Group Wants Sales Tax To Replace Property, Income Taxes

Some Marion County residents hurt by the big bite of property taxes huddled Monday evening in hopes of channeling their anger into a solution.

The group, Hoosiers For Fair Taxation, want to eliminate income tax and property tax, 6News' Derrik Thomas reported.

"The FairTax Book," written by Neal Boortz, is their manifesto. The group wants a sales tax imposed on all new purchases, including food, but that would be the only tax.

"Only David can slay Goliath, and it does just take the little people to stand up and fight against the government people," said Andrew Horning, of Hoosier for Fair Taxation. "We demonstrated we are willing to do it, and there are politicians who are saying, 'OK, let's go.'"

About 100 people gathered at the Talbot Street Nightclub to commiserate and plot strategy. Many who were there were simply frustrated.

"I'm not going to lose my home. It's just the fact that every little raise you get throughout the year from your employer, you are spending that in property taxes," said Sally Trammer, who lives in Pike Township. "It would be nice if I could spend that additional income on something else."

"I'm here to listen," said Mel Goldstein, who lives in Washington Township. "I want something that is fair and equitable for everybody, not just for a few."

For the fair tax proposal to work, it would have to be embraced by surrounding states. So far, the only active proposals are in Michigan and Georgia.
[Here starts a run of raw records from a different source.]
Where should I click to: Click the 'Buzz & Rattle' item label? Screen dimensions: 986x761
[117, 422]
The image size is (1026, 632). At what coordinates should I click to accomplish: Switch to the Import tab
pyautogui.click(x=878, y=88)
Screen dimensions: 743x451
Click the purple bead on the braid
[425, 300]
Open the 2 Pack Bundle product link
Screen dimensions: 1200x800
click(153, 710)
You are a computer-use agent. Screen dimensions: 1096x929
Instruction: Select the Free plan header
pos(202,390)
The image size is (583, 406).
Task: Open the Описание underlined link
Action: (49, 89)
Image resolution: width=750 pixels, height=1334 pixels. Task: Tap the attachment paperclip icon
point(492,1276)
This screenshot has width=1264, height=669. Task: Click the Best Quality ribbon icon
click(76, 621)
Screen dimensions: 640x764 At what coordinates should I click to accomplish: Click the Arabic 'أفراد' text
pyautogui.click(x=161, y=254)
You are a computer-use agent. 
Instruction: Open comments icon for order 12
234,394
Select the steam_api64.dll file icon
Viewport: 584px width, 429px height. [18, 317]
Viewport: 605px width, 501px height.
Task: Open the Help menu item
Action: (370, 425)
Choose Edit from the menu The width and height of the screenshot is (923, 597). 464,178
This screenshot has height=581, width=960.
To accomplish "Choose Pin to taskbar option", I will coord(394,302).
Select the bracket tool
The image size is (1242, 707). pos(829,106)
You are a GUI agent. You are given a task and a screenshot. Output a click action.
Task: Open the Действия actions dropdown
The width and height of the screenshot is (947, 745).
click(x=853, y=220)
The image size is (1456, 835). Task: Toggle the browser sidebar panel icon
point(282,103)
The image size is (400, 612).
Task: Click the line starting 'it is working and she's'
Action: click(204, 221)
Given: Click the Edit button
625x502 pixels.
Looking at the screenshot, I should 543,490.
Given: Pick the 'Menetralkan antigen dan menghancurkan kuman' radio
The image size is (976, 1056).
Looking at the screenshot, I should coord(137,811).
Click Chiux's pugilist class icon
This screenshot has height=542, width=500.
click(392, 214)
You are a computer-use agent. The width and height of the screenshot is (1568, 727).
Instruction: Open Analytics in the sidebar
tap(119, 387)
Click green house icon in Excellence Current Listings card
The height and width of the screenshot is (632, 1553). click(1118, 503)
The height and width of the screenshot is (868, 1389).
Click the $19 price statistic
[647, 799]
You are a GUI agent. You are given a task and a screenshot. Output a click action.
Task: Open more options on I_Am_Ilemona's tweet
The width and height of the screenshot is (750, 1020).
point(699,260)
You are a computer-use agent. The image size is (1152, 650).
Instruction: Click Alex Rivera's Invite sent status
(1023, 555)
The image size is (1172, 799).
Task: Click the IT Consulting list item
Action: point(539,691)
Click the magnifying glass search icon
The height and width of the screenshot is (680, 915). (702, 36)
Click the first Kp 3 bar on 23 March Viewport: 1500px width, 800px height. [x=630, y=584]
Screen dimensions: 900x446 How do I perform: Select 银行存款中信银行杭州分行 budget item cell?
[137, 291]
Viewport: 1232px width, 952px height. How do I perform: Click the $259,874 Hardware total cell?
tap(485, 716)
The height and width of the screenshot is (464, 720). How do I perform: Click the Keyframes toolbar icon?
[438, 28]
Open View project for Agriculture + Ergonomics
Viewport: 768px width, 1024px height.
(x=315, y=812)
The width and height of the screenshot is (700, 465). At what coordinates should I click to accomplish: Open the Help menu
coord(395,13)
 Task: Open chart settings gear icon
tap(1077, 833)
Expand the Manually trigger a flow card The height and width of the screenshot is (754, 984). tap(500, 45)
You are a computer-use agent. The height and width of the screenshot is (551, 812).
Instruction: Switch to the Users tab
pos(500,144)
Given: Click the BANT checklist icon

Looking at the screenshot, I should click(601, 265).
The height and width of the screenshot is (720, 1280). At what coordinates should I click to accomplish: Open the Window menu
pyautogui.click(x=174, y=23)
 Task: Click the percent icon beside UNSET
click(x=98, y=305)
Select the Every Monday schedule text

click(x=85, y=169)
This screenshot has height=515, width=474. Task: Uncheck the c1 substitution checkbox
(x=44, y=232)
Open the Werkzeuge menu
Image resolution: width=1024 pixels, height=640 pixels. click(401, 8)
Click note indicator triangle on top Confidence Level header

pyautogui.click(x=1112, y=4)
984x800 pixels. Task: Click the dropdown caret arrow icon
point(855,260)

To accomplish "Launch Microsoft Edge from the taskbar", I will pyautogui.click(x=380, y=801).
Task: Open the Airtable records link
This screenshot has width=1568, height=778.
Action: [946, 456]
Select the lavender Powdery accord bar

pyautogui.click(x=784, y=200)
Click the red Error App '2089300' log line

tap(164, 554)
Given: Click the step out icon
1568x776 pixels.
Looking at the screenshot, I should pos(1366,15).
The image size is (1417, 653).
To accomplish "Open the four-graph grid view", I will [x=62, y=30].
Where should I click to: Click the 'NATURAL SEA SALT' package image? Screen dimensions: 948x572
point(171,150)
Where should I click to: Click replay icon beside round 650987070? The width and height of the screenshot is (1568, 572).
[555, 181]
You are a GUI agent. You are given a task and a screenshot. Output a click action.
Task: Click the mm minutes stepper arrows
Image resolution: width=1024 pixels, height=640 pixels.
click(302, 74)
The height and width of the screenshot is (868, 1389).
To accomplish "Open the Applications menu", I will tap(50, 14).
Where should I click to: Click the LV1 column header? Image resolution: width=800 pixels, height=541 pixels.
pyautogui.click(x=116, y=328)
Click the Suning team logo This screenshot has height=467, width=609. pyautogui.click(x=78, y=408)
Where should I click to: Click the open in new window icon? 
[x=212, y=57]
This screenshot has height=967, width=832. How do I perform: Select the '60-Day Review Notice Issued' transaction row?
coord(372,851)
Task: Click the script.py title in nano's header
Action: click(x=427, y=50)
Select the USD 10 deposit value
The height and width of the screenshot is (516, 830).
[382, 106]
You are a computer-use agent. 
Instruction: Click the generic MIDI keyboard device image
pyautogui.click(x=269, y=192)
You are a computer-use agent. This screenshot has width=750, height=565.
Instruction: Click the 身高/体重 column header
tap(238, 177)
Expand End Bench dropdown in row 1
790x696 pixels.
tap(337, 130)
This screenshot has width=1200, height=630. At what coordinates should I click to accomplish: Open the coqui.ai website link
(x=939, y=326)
Supporters said the fair tax proposal would have to be approved in border states because it would be too easy for Indiana residents to go to those states and purchase big-ticket items, such as cars, and circumvent the sales tax.

Fair tax supporters said they have something in mind for the state's current property tax crisis.

"What I would like to see is a stopgap measure where people can get relief where they can stay in their homes," Horning said. "We can use the constitution to make sure they stay in their homes, then find the correct solution when they (legislators) reconvene in January."